Ihre blauen Welpenaugen weiten sich unschuldig. „Du...du hast mich gestern noch angerufen.“, stottert sie ungewohnt unsicher und mir läuft es eiskalt den Rücken runter. „Du hast gesagt, du kommst mit...“
Oh nein! Bitte lass mich das nicht getan haben!
„Ehrlich?“, frage ich sie mit reuevollem Blick.
Scheiße verdammt! Die Erkenntnis, dass ich es vielleicht nicht ernst gemeint haben könnte, blitzt grad in ihren Augen auf und irgendwie bricht mir der Anblick das Herz.
Die Enttäuschung steht ihr jedenfalls ins Gesicht geschrieben.
„Ja.“, antwortet sie leise. „Du hast es sogar versprochen...“, dabei schluckt sie schwer und mein Gewissen verhaut mich und mein versoffenes Alter Ego.
Wieso um Himmels Willen habe ich das getan?
Und warum kann ich mich nicht mehr daran erinnern?
Und was zur Hölle sage ich ihr jetzt?
[i]Du, Caro, kleine christliche Freundin... Ich war gestern so sturzbetrunken, dass ich keine Erinnerung mehr habe und jetzt scheiß ich mal gepflegt auf unsere Freundschaft und sage dir: mach nen Abgang![i/]
Nein! Ganz sicher nicht.
Irgendwo ganz tief in mir drinnen steckt da noch ein bisschen Nächstenliebe und ich fange ganz ungekünstelt an zu grinsen.

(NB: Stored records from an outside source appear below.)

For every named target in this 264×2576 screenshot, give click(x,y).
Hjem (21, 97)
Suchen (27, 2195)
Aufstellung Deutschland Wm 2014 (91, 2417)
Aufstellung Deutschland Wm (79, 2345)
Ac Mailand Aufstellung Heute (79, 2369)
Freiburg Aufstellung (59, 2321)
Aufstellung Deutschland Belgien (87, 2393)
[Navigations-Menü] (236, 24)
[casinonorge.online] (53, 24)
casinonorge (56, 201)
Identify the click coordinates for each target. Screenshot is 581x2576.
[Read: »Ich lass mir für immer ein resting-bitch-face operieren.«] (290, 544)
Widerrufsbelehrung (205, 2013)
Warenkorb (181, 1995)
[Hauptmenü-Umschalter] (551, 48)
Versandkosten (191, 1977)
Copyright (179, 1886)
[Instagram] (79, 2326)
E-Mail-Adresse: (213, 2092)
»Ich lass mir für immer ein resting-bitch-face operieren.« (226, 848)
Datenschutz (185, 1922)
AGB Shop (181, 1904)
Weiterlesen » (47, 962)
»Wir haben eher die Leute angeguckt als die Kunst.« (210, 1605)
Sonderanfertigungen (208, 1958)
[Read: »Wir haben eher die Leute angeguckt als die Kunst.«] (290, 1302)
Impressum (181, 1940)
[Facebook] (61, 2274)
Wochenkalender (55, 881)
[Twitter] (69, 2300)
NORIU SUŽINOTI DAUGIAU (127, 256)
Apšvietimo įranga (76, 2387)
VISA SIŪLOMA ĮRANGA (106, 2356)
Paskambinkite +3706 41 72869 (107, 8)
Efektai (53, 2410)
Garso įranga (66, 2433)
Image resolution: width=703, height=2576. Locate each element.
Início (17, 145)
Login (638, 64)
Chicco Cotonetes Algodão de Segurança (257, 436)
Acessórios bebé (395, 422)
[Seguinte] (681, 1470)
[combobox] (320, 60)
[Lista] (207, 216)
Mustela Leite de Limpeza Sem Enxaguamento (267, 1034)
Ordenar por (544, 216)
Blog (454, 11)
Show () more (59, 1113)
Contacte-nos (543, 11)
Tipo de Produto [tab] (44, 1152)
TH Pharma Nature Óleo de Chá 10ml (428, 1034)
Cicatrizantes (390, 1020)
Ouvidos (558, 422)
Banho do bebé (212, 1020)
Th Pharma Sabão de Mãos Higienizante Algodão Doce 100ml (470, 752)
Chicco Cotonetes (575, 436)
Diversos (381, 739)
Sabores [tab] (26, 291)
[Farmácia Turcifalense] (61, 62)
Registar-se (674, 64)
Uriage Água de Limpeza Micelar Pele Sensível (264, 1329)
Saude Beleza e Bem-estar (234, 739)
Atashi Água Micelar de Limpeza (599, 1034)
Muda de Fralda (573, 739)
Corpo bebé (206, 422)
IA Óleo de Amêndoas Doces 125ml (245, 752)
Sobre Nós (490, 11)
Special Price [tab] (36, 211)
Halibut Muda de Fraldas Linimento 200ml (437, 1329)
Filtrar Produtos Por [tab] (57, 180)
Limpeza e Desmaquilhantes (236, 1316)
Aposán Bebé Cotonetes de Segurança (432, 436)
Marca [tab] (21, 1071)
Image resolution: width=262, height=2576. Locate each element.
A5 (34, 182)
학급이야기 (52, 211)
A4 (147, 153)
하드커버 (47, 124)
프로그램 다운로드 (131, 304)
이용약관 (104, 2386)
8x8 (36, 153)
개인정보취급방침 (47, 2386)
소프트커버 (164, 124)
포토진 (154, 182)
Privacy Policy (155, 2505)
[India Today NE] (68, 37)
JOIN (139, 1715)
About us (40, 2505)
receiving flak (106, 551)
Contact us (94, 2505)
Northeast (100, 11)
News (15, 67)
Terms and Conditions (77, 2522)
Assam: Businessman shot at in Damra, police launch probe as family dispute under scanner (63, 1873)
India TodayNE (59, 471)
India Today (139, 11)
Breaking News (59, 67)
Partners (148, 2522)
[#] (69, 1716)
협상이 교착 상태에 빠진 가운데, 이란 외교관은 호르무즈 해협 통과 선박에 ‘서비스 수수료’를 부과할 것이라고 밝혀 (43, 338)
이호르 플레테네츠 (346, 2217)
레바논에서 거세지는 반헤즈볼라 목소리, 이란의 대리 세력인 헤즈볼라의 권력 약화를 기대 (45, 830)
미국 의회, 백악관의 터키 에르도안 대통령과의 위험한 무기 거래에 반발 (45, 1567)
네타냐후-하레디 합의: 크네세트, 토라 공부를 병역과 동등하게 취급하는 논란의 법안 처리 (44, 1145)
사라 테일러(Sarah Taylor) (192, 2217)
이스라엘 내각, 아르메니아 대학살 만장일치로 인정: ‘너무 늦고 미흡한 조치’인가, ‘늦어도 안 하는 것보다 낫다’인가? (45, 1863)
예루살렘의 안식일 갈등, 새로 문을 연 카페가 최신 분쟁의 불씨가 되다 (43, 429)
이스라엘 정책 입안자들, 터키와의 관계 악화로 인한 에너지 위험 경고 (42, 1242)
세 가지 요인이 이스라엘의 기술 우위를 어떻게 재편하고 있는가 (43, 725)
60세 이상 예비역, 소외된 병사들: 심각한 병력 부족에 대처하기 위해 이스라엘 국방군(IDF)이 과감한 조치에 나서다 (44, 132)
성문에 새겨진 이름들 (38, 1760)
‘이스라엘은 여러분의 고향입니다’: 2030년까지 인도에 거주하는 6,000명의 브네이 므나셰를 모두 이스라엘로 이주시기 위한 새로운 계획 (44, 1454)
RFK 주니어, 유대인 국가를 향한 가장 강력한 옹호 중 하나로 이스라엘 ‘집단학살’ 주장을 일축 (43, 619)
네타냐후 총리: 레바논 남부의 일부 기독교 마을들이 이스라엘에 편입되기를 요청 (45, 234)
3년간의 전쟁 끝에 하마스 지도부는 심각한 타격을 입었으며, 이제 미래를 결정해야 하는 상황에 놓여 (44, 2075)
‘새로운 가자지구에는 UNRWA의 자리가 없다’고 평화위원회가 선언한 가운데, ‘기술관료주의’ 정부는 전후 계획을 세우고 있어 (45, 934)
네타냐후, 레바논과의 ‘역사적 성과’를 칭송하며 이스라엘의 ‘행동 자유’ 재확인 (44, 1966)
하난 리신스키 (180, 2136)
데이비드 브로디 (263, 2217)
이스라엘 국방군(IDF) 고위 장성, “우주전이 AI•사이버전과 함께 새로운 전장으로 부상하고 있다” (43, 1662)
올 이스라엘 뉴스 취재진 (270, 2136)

„Verarscht!“, lache ich sie an, schleiche mich an ihr vorbei und gehe schnurstracks in mein Zimmer. „Bin gleich fertig. Muss mich nur noch anziehen!“
Dann knalle ich ihr die Tür vor der Nase zu, atme einmal ganz tief durch und weiß:
Ich werde dieses Wochenende also definitiv mit den Kirchenyuppies verbringen!
Schande!
Teil 2!!!
Schön lang und kompromisslos!
Ich wähle die lockere und manchmal vielleicht auch schnoddrige Sprache mit Bedacht – die Geschichte wird aus der Ich-Perspektive im Präsens erzählt und unsere gute Anna hat eben den gewissen Gossenjargon und teilweise abstruse Gedankengänge :)
Ich hoffe es schreckt nicht all zu sehr ab!